Ours is an industry that gets a hefty dose of negative publicity. True, there are scoundrels perpetrating Ponzi schemes and conducting other nefarious activities—and they cast a pall over the public’s perception of the well-meaning and competent financial professionals out there.

The good news is, these bad guys are few and far between. The bad news is, with our heavily regulated industry, sometimes the good guys may feel they are being micromanaged as a result. Still, there are so many financial advisers out there who are doing excellent work for their clients.

The Well-Adjusted Retiree
I recently had the opportunity to see this excellent work firsthand when I attended a client event hosted by an ensemble practice. At the event, a panel of recently retired individuals and couples answered questions from an audience of pre-retirees. The questions varied from cash flow, social security, Medicare and investment performance to how to align a couple’s “vision” of retirement, which included things like whether to downsize their home and how to stay connected and social with friends and family.
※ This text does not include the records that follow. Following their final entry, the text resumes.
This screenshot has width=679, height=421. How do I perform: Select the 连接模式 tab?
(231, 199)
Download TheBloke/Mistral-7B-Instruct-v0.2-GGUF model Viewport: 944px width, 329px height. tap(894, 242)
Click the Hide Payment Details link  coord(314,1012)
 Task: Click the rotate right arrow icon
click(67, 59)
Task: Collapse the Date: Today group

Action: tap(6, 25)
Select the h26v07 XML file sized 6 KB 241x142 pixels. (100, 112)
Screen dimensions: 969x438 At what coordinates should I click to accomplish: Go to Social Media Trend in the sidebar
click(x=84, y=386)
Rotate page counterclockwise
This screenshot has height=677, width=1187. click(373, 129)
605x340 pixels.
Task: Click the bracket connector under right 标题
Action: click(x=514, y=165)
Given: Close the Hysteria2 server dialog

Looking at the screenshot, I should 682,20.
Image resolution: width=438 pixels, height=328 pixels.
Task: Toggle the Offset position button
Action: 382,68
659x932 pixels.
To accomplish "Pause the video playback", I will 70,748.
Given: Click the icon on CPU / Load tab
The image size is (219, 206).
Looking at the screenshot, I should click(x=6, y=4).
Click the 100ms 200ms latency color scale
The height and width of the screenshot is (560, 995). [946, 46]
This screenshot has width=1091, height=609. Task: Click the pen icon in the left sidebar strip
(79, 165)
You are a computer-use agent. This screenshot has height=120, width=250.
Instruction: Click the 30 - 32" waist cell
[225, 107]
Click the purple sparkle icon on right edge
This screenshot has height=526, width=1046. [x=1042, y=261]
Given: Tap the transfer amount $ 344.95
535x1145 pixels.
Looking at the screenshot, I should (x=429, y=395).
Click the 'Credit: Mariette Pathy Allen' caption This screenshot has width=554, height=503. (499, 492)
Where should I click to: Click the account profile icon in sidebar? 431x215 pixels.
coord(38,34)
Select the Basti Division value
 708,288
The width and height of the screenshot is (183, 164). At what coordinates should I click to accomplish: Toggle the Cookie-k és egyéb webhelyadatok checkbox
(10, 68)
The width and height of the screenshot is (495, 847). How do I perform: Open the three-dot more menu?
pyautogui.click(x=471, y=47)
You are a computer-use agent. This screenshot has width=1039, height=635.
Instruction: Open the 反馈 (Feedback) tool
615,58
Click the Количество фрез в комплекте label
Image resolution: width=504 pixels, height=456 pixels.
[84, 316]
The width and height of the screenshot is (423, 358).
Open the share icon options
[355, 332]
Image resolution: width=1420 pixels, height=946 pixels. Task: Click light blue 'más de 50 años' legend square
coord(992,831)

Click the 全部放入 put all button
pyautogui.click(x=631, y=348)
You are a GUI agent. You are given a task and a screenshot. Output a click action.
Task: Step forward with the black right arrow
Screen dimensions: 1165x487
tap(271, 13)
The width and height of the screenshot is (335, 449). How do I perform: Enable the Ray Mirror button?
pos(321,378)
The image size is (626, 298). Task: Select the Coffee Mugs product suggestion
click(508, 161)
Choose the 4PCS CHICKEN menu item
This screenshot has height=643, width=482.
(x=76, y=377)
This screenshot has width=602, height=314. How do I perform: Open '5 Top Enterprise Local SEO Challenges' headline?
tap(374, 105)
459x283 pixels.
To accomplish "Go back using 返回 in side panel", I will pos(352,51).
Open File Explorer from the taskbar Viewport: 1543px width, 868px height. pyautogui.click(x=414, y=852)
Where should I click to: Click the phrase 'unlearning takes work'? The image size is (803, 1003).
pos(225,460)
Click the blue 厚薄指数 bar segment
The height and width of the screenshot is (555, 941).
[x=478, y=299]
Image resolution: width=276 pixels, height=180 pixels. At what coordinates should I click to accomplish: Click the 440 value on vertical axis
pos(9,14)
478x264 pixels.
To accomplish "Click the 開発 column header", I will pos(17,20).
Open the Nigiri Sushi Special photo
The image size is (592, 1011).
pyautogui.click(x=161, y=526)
I was especially curious how the panel would respond when an audience member asked if the peaks and valleys of the market affected the panel’s daily decisions about drawing down on their nest egg. This question was especially timely, as the market had just dropped more than 870 points in the prior week due to the Brexit vote. The response? Daily markets weren’t a showstopper. In general, the panelists said:

  • They had their goals.
  • They had their nest egg.
  • They didn’t pay much attention to the markets unless their advisers said they should.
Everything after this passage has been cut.